The real criminal world

Issue Number: 
416
Author: 
Chris Doss, Editor, The Citizen
Published: 
2002-02-13


President Vladimir Putin recently urged the nation to take two things more seriously - fitness and the threat of crime. One might be reserved about the first suggestion, considering that it followed suspiciously hot on the heels of TV6´s former channel suddenly being filled with sports programming. The second exhortation, on the other hand, is certainly called for.

The mixed bag of blessings that was the fall of the Soviet Union brought, among other things, a huge upsurge in street crime, especially of a violent sort. The heyday of the Mafia may be over, but that, as everyone in Russia knows, by no means indicates that the streets - or even people´s homes - have gotten safer. Moreover, a staggeringly high number of cases remain unsolved - 884,000 out of 2.9 million, many of them serious - and their perpetrators remain on the street.

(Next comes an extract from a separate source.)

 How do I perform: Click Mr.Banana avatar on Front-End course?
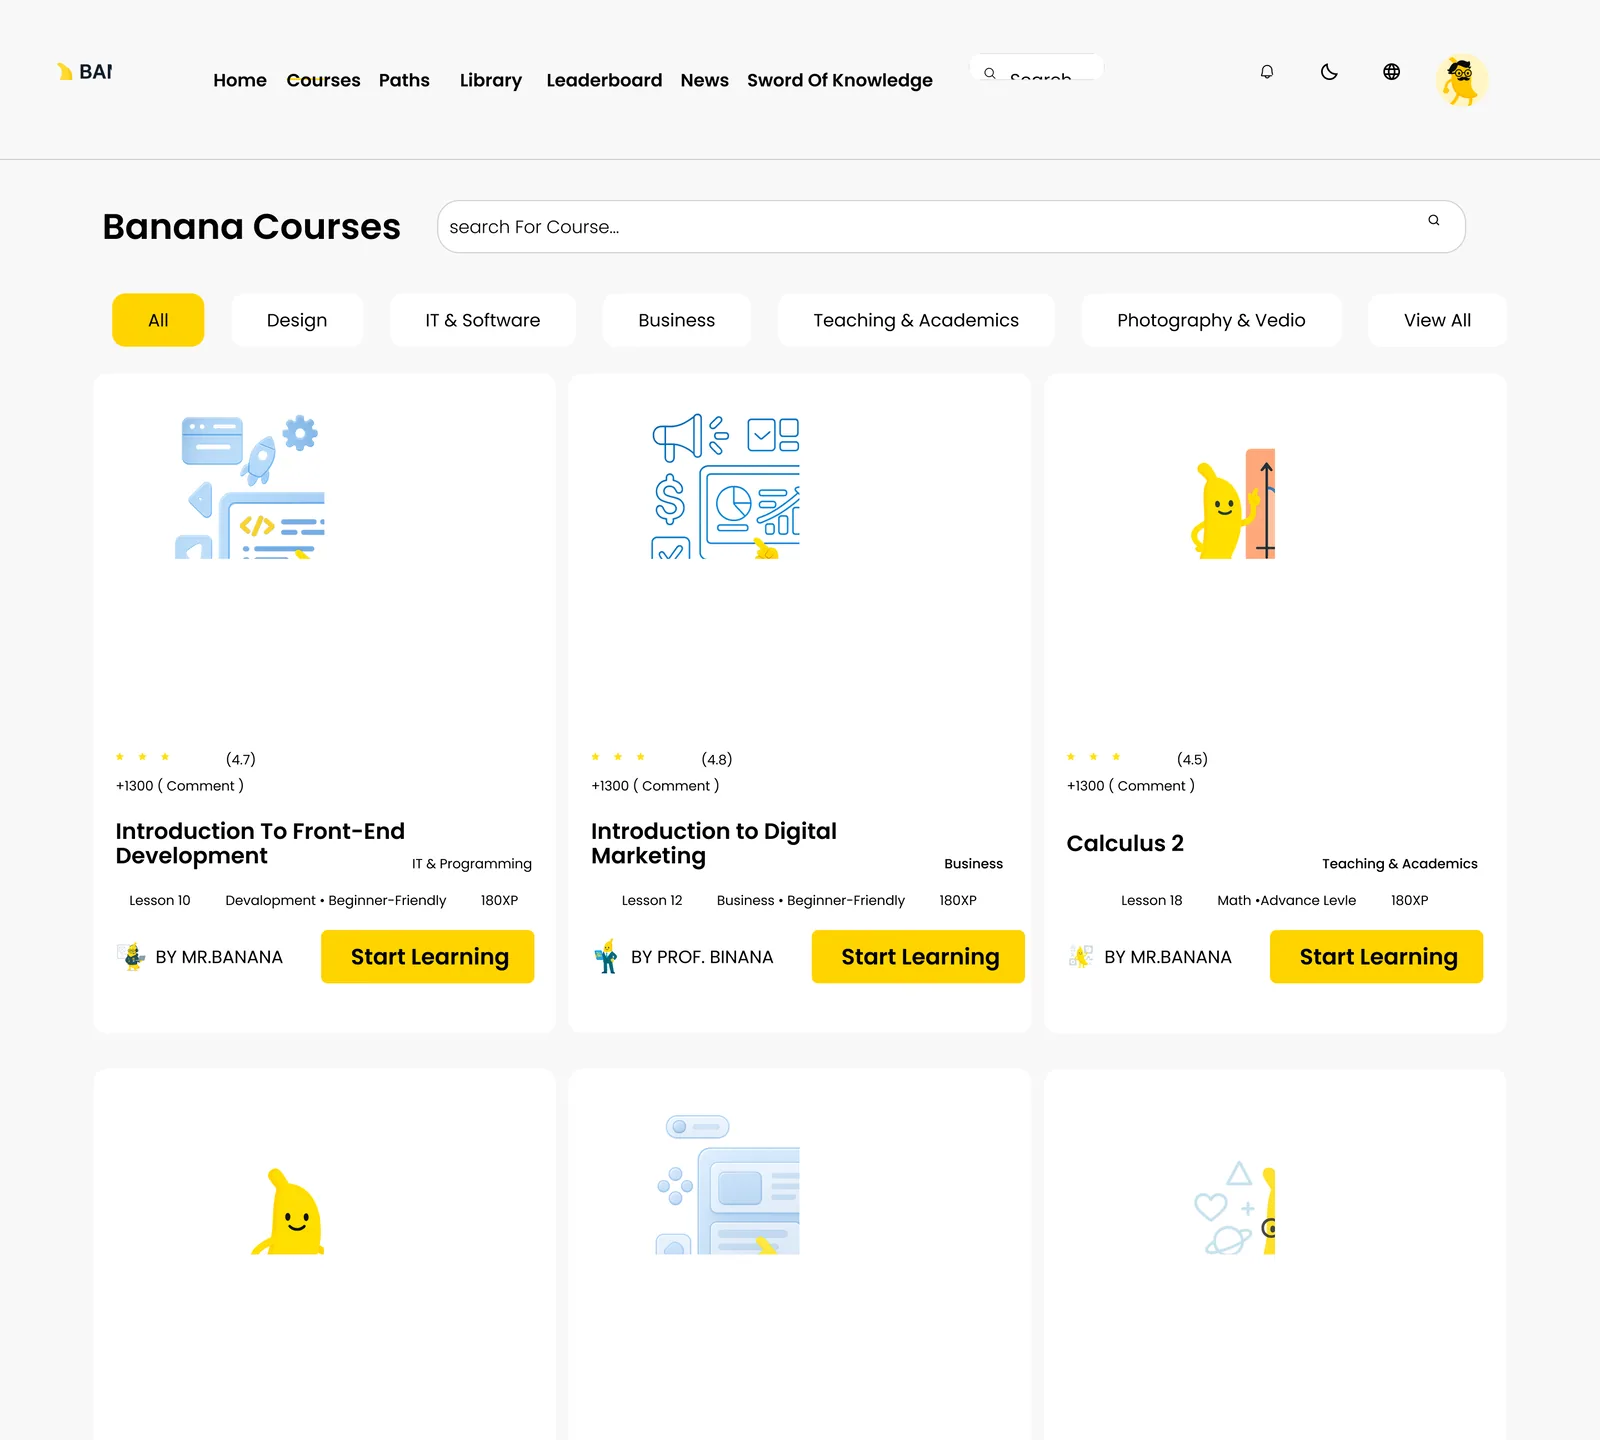point(131,957)
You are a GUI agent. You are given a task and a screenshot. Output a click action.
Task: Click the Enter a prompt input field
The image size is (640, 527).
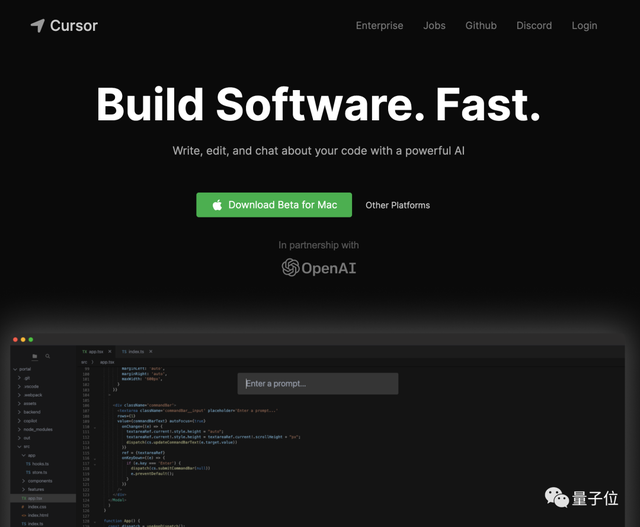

This is not because Russian criminals are unusually wily or well-equipped. In large part, it is due to the corruption and partiality that bedevil law-enforcement agencies and the judicial system. The Russian legal system, from the lowliest cop on the beat to judges in the highest courts, is geared as much to earning a quick buck and enforcing the will of those on high as it is with enforcing the letter of the law or even protecting the populace.

Putin was right in saying that simply re-instituting the death penalty or other such harsh - and irreversible - measures will accomplish nothing except, more likely than not, sending numbers of innocent people to an early grave. Instead, as the president stated, what is needed is a thoroughgoing and serious overhaul of the law-enforcement system. One only hopes that he is serious.